The epilogue to An Unlikely Journey is one of the best inside accounts of the vice presidential candidate vetting process I’ve read. The process is more than of passing interest because Julián presents such an unblemished record in his professional and personal life. That matters more than ever now, or should, as he tests the national interest in the coming presidential primaries and caucuses.

Is he running? He hedged his bets at TribFest, and readers won’t find a definitive answer in the book, either. But, of course, he will run if voters will have him.

Critics already mark him as too young and inexperienced to emerge as a serious candidate, but the same pundits mark former Vice President Joseph Biden, Sen. Bernie Sanders (I-Vermont), and Sen. Elizabeth Warren (D-Massachusetts), as members of the old guard, unlikely to re-energize the Democratic Party, still punch-drunk by Hillary Clinton’s upset loss to Donald Trump.

I was one journalist who wanted Castro to serve out his four full terms as mayor. He was one of the youngest mayors ever elected in San Antonio, yet he transformed the city with SA2020, the Decade of Downtown, and Pre-K 4 SA. Without Castro there probably would be no Rivard Report. There’s no reason to count him out now, in my view, even on a much bigger stage.

Outgoing Mayor Julián Castro stands with his wife Erica while daughter Carina tests out the mayoral chair. Photo by Scott Ball.
Outgoing Mayor Julián Castro stands with his wife Erica while daughter Carina tests out the mayoral chair in July 2014. Credit: Scott Ball / San Antonio Report

I’ll give Julián and his book one other plug: He wrote it. Many political autobiographies are ghost-written by journalists-for-hire, with “author” quotes sprinkled here and there. This book is written entirely in Julian’s voice. Reading it feels like an extended conversation with him at a lunch table at Rosario’s.
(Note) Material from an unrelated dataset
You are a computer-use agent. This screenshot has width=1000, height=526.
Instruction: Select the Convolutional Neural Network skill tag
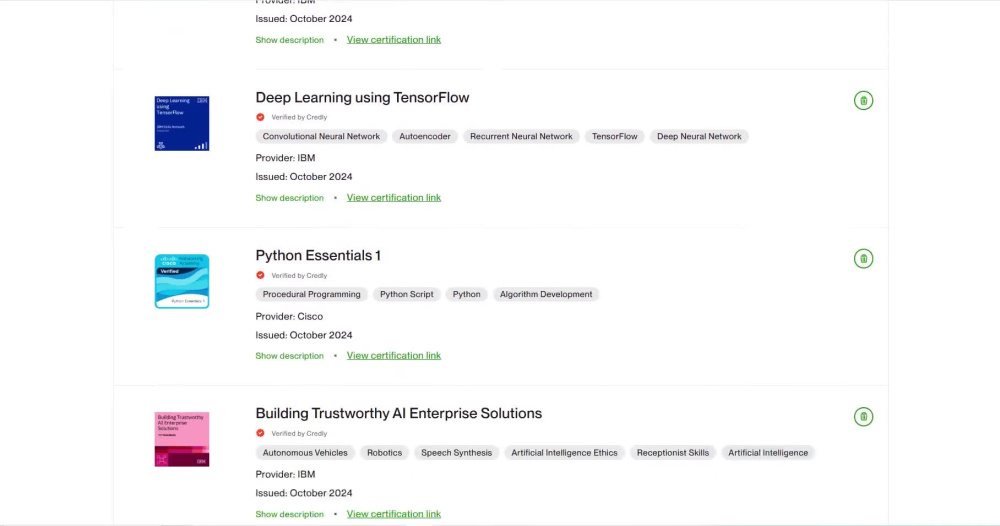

Whatever your politics, Julián and his brother Joaquín are two of San Antonio’s real success stories. Not taking anything away from Mamo or Rosie, of course.

Robert Rivard, co-founder of the San Antonio Report who retired in 2022, has been a working journalist for 46 years. He is the host of the bigcitysmalltown podcast.

4 replies on “Julián Castro: A Journey Just Beginning”

  1. Hardly unblemished. He used his official email to push Battleground Texas. He’s a political hack.

  2. He has been awfully silent since leaving the Obama administration. Would have liked to seem him shake things up a bit like his brother seems to do in Washington.